On in situ hydrogen sulfide evolution and catalytic scavenging in steam-based oil sands recovery processes

Abstract

In the SAGD (Steam-Assisted Gravity Drainage) process, high temperature saturated-steam is injected into an oil sands reservoir to lower the viscosity of the bitumen hosted within the reservoir. Typical steam temperatures range from 200 to 260 °C. Under these conditions, the bitumen, in presence of steam–condensate, undergoes aquathermolysis yielding H2S and CO2. Current SAGD simulation models take into account complex spatial heterogeneity of geology and oil composition and the physics of heat transfer, multiphase flow, gas solubility effects, and viscosity variations with temperature; however, few have taken the chemistry of SAGD into account.
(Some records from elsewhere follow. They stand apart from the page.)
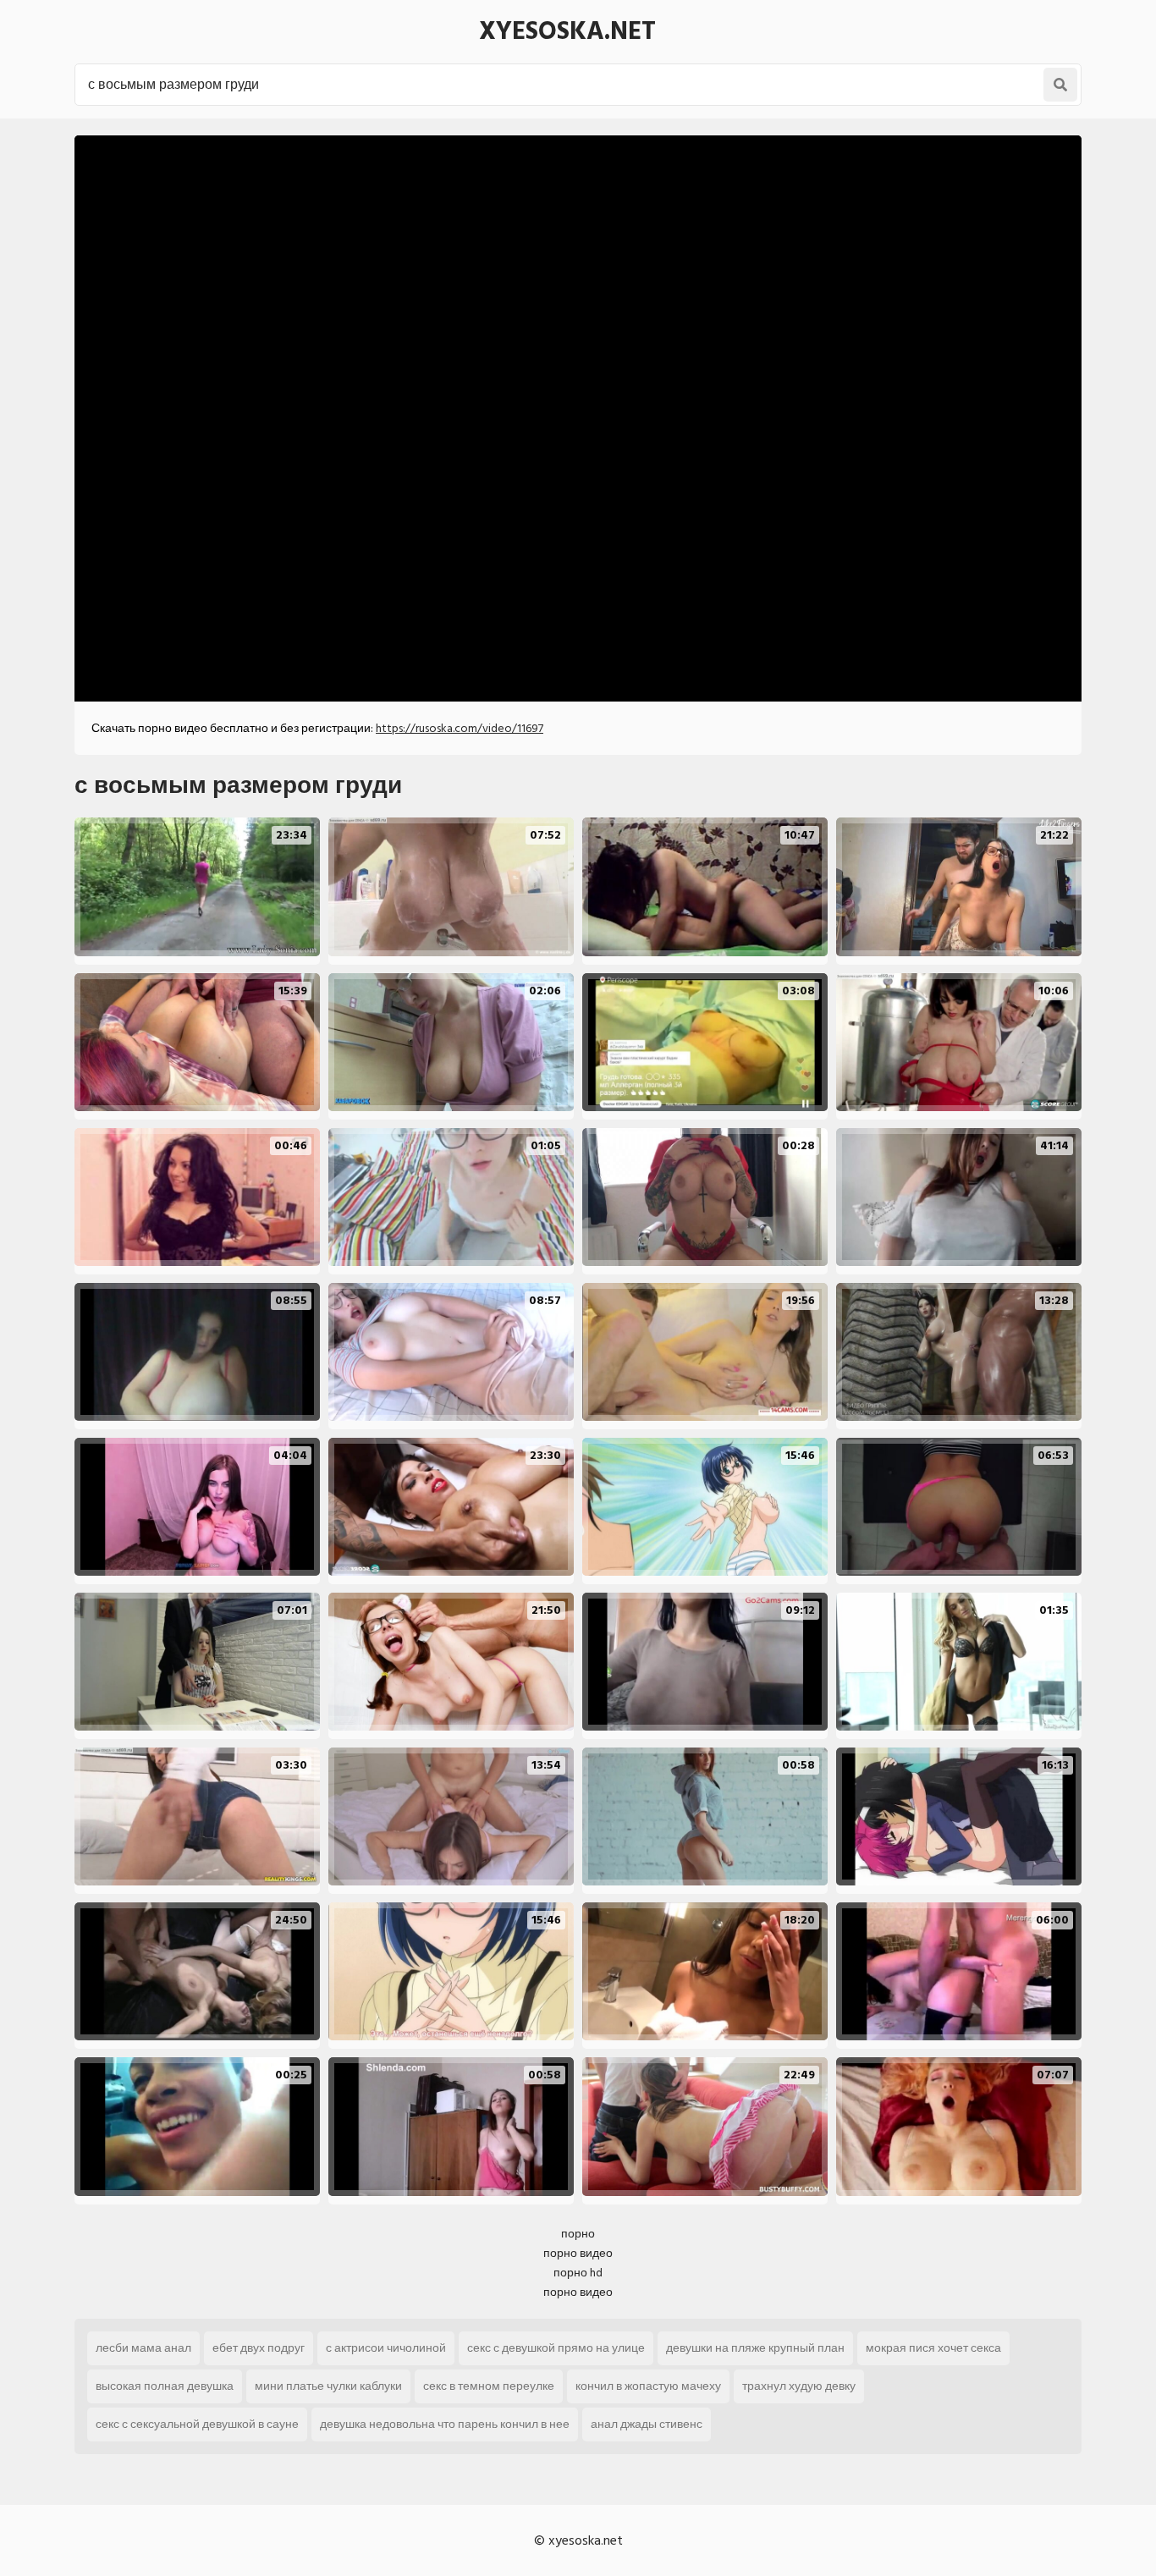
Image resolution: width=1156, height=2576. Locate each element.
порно (578, 2233)
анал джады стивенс (646, 2424)
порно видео (578, 2253)
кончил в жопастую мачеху (648, 2386)
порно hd (578, 2272)
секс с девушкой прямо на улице (556, 2348)
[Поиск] (1060, 85)
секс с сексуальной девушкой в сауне (197, 2424)
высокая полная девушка (165, 2386)
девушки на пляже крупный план (755, 2348)
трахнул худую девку (799, 2386)
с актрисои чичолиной (386, 2348)
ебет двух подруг (258, 2348)
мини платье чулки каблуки (328, 2386)
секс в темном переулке (488, 2386)
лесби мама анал (143, 2348)
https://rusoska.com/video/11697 (459, 728)
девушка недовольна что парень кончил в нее (445, 2424)
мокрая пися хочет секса (933, 2348)
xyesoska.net (567, 31)
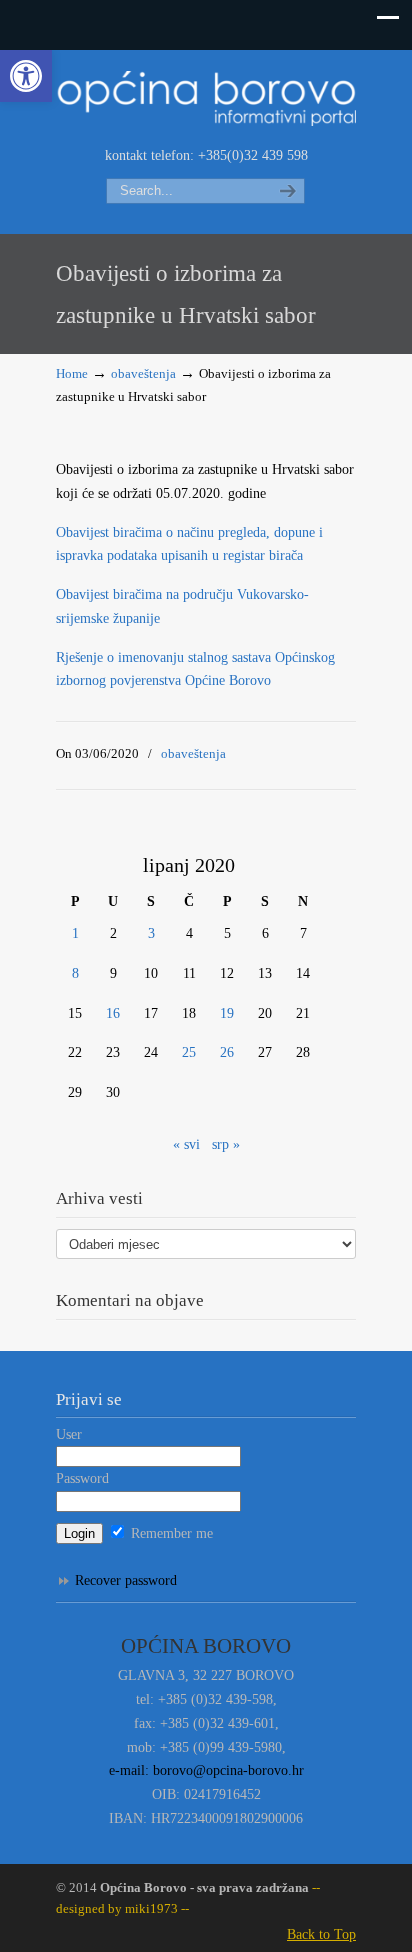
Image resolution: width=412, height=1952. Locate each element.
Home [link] (72, 374)
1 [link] (75, 933)
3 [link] (151, 933)
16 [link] (113, 1013)
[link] (26, 76)
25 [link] (189, 1052)
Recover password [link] (126, 1580)
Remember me (170, 1533)
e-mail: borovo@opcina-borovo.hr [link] (206, 1770)
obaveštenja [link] (143, 374)
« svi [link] (186, 1144)
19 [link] (227, 1013)
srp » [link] (226, 1144)
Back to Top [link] (321, 1934)
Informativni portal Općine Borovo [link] (206, 96)
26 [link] (227, 1052)
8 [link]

Here, we have added aquathermolysis reactions to a simulation model to understand H2S reactive zones in SAGD. Given the requirement to constrain sulfur emissions from thermal recovery processes, it is necessary to reduce H2S production to surface. The results demonstrate that injecting small amount of SO2, along with steam, initiates the Claus reaction in the reservoir which converts H2S into liquid sulfur. Thus, sulfur emissions are reduced below that of the original operation without SO2 co-injection. The ability to use in situ Claus reaction-based H2S scavenging offers an elegant way to reduce sulfur emissions from thermal oil sands recovery processes.